▶ [Esercizio scritto]:
Stabilisci se le affermazioni (a), (b) e (c) concordano con il testo sull'uscita dall'euro. Per ciascuna rispondi sì o no e riporta tra virgolette le parole decisive del testo.
(a) Danimarca e Gran Bretagna hanno ottenuto di non dover entrare nell'eurozona.
(b) Per espellere uno Stato membro basterebbe il voto favorevole della maggioranza degli Stati membri.
(c) In un'eurozona ridimensionata la Germania avrebbe rivali di pari potenza.

▶ [Testo estratto]:
#####
La meccanica dell´uscita dall´euro
I trattati europei al momento obbligano ogni Stato membro eccetto Danimarca e Gran Bretagna, che hanno negoziato il loro opt-out a divenire parte dell´eurozona. L´espulsione forzata o autoimposta è tecnicamente illegale, o al più richiederebbe l´approvazione di tutti e 27 gli Stati membri (poco importa il motivo per cui uno Stato membro dovrebbe approvare la sua stessa espulsione). Anche se fosse possibile, è certo che ci sono membri attuali e candidati che sarebbero cauti a stabilire un tale precedente, specialmente se la loro situazione fiscale potesse assomigliare a quella di Atene. Un´opzione creativa potrebbe consentire all´Unione europea di espellere tecnicamente senza violare i trattati. Si tratterebbe di creare una nuova Unione europea senza lo Stato colpevole (la Grecia, nel nostro caso) e di stabilire una nuova eurozona all´interno del nuovo perimetro istituzionale. Si tratta di manipolazioni che non necessariamente distruggerebbero la Ue; i suoi membri "semplicemente" ricreerebbero le sue forme senza il partner di cui non si preoccupano più. Anche se creativa, è una soluzione ancora piena di incognite. In un´eurozona così ridimensionata, la Germania sarebbe la potenza senza rivali, qualcosa di cui il resto d´Europa potrebbe non essere esattamente entusiasta. Se Francia e Benelux ricostruissero l´area con Berlino, l´economia tedesca salirebbe dal 26,8% del prodotto nella versione eurozona 1.0 al 45,6% nella versione 2.0. Anche Stati esplicitamente esclusi sarebbero soggetti a devastanti contraccolpi: le economie sud-europee potrebbero semplicemente andare in default per qualsiasi livello di debito detenuto da istituzioni della nuova eurozona.
#####
▶ [Materiale di partenza]:
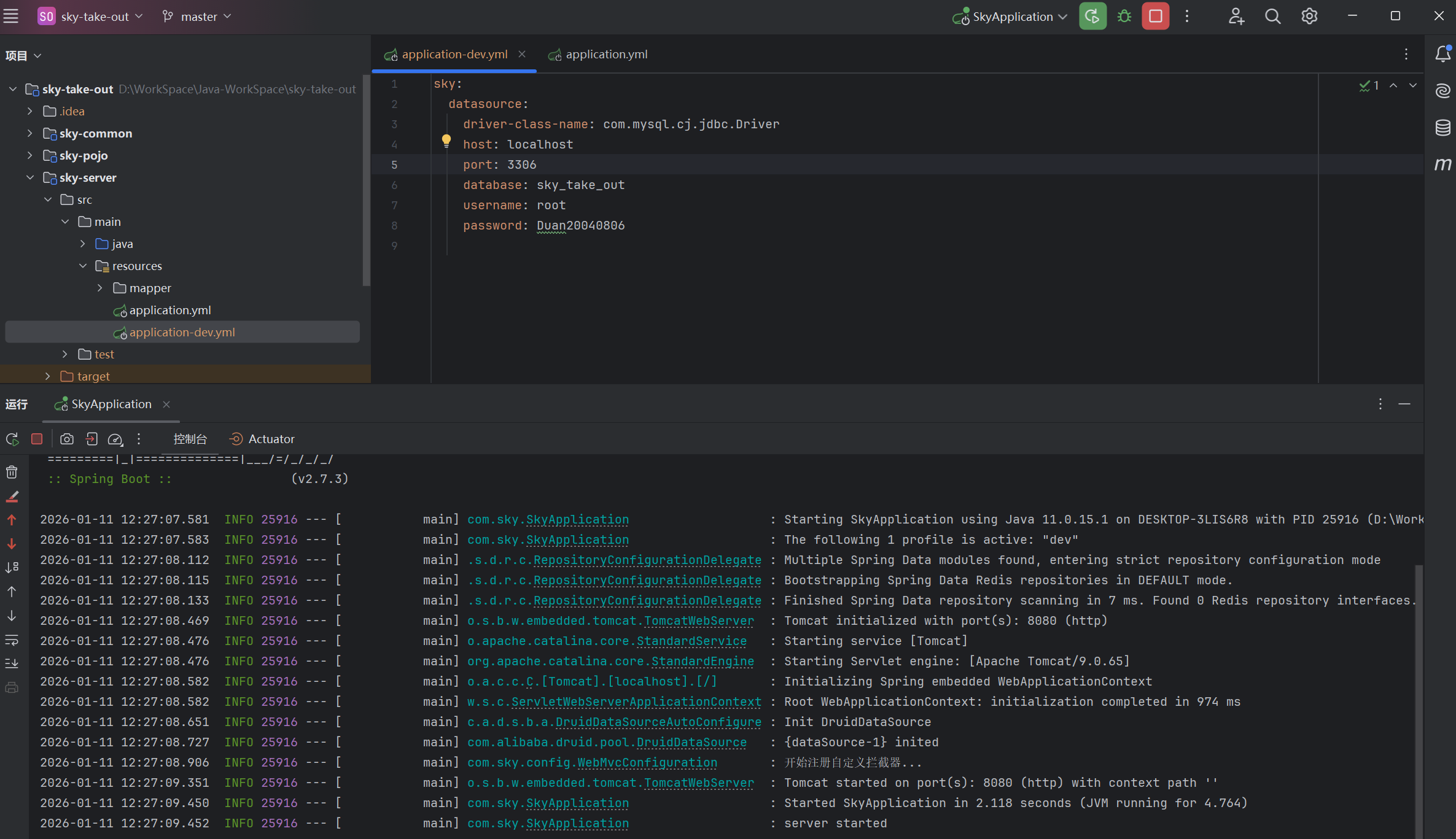This screenshot has width=1456, height=839.
Task: Toggle scroll to end of console
Action: click(12, 663)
#####
▶ [La risposta]:
(a) Sì: «eccetto Danimarca e Gran Bretagna, che hanno negoziato il loro opt-out»
(b) No: «richiederebbe l´approvazione di tutti e 27 gli Stati membri»
(c) No: «la Germania sarebbe la potenza senza rivali»